The task: Give the lines of the listing from its start through the line with "pyautogui.click(x=770, y=173)" as a JSON list of strings, one string per line, leaving out blank lines.
— begin Data for this exercise —
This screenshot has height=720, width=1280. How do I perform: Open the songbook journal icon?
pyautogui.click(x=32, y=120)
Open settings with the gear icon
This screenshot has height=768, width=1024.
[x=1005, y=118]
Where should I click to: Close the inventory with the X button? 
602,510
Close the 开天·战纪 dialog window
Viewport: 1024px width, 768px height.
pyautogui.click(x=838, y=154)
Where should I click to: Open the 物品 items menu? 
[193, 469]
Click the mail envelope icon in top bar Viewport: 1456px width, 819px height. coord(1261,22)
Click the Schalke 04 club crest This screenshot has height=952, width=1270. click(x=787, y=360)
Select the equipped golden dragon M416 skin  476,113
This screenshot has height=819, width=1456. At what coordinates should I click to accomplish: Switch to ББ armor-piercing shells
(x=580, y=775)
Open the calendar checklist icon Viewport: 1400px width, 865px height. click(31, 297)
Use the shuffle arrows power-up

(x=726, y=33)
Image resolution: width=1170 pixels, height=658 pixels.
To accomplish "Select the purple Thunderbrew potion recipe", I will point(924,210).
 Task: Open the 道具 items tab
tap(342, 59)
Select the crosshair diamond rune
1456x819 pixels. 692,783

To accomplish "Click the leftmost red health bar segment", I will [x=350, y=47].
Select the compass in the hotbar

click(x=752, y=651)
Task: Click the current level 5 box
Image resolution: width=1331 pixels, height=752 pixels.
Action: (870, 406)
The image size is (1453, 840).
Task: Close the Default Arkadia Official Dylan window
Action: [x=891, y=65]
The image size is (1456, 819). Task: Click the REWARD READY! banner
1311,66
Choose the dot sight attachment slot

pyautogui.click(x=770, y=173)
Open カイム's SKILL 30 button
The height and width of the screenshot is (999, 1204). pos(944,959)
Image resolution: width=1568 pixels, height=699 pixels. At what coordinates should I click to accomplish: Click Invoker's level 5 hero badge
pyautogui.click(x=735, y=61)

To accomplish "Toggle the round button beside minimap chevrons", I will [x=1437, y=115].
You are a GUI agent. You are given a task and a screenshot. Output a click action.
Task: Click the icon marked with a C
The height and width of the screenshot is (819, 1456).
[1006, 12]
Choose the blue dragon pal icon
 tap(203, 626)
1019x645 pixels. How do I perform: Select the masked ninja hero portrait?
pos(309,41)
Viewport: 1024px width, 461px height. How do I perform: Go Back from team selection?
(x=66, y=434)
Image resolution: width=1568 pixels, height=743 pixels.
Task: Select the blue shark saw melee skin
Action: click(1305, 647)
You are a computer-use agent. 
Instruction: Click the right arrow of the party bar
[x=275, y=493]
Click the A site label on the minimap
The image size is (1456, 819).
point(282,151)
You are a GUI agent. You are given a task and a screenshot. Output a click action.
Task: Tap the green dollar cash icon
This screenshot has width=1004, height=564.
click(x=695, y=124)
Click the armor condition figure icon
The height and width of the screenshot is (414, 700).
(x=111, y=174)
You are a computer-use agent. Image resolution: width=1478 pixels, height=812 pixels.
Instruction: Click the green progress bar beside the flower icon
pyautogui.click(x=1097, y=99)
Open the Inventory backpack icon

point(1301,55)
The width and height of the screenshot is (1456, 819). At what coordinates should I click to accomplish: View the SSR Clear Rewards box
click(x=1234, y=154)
— end Data for this exercise —
Output:
[
  "This screenshot has height=720, width=1280. How do I perform: Open the songbook journal icon?",
  "pyautogui.click(x=32, y=120)",
  "Open settings with the gear icon",
  "This screenshot has height=768, width=1024.",
  "[x=1005, y=118]",
  "Where should I click to: Close the inventory with the X button? ",
  "602,510",
  "Close the 开天·战纪 dialog window",
  "Viewport: 1024px width, 768px height.",
  "pyautogui.click(x=838, y=154)",
  "Where should I click to: Open the 物品 items menu? ",
  "[193, 469]",
  "Click the mail envelope icon in top bar Viewport: 1456px width, 819px height. coord(1261,22)",
  "Click the Schalke 04 club crest This screenshot has height=952, width=1270. click(x=787, y=360)",
  "Select the equipped golden dragon M416 skin  476,113",
  "This screenshot has height=819, width=1456. At what coordinates should I click to accomplish: Switch to ББ armor-piercing shells",
  "(x=580, y=775)",
  "Open the calendar checklist icon Viewport: 1400px width, 865px height. click(31, 297)",
  "Use the shuffle arrows power-up",
  "(x=726, y=33)",
  "Image resolution: width=1170 pixels, height=658 pixels.",
  "To accomplish \"Select the purple Thunderbrew potion recipe\", I will point(924,210).",
  " Task: Open the 道具 items tab",
  "tap(342, 59)",
  "Select the crosshair diamond rune",
  "1456x819 pixels. 692,783",
  "To accomplish \"Click the leftmost red health bar segment\", I will [x=350, y=47].",
  "Select the compass in the hotbar",
  "click(x=752, y=651)",
  "Task: Click the current level 5 box",
  "Image resolution: width=1331 pixels, height=752 pixels.",
  "Action: (870, 406)",
  "The image size is (1453, 840).",
  "Task: Close the Default Arkadia Official Dylan window",
  "Action: [x=891, y=65]",
  "The image size is (1456, 819). Task: Click the REWARD READY! banner",
  "1311,66",
  "Choose the dot sight attachment slot",
  "pyautogui.click(x=770, y=173)"
]